C’est un roman assez riche, abordant autant le rapport de l’homme
à la nature que les rapports des hommes entre eux. Et si la vie dans les îles
est pour le moins précaire et spartiate, les relations humaines sont tout aussi
difficiles.
Miranda est un personnage attachant. Dernière arrivée sur
les îles, elle peine à s’intégrer à ce groupe de scientifiques unis par leur
passion commune. Dans ce groupe où la place de chacun est bien définie, Miranda
arrive comme un cheveu sur la soupe, bousculant les habitudes de tous. Et les
humains peuvent se révéler bien plus dangereux que les animaux.

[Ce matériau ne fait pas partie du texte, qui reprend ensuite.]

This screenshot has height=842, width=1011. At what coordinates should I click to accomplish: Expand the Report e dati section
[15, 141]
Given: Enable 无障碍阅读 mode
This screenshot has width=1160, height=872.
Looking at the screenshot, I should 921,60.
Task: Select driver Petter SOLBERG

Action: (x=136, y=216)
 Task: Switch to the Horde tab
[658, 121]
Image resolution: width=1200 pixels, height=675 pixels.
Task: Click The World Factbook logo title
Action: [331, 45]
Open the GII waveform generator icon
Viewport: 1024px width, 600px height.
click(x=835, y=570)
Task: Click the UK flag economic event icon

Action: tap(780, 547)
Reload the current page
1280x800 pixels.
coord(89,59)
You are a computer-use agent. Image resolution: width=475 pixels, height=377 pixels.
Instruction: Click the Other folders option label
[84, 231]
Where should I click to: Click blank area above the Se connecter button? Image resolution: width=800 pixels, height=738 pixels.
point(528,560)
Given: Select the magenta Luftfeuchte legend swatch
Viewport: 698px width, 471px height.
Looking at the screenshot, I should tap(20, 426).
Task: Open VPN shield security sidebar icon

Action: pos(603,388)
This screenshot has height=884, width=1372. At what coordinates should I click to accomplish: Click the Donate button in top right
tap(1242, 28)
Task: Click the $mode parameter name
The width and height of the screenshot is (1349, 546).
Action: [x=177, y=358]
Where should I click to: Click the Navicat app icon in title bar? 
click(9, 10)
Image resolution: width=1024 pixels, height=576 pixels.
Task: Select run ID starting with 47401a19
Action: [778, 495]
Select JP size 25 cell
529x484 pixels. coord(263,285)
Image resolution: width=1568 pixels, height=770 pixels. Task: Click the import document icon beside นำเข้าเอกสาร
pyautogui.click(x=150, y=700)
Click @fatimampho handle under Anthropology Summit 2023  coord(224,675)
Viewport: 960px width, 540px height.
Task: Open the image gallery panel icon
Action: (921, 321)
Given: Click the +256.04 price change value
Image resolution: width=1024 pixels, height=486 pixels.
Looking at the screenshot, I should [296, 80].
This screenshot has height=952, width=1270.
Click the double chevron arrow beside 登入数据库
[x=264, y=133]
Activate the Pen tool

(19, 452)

Les six scientifiques de l’île vivent ensemble jour et nuit,
depuis parfois de très longues années, partageant leur espace, leur travail et
leurs moments de détente. Ils quittent rarement voire jamais les îles, Galen l’ancien
du groupe n’est pas retourné sur le continent depuis plus de dix ans. Pour
autant, leur unité n’est que de façade. Ils ne se connaissent pas vraiment les
uns les autres. Des solitudes côte à côte mais ne se rencontrant que rarement.
C’est également une très belle réflexion sur le deuil. Miranda
est portée par sa passion, elle n’a aucun lien, aucune attache. Elle a perdu sa
mère pendant son adolescence et ne se remet pas de cette perte. Depuis lors, elle
écrit à sa mère de longues lettres, dans lesquelles elle lui raconte tous les évènements
de sa vie. Des lettres qu’elle poste sans adresse, ou qu’elle abandonne en
pleine nature lorsqu’elle le peut. Son séjour sur les îles Farallon est l’occasion
pour elle de revenir sur cette perte et ses sentiments pour sa mère.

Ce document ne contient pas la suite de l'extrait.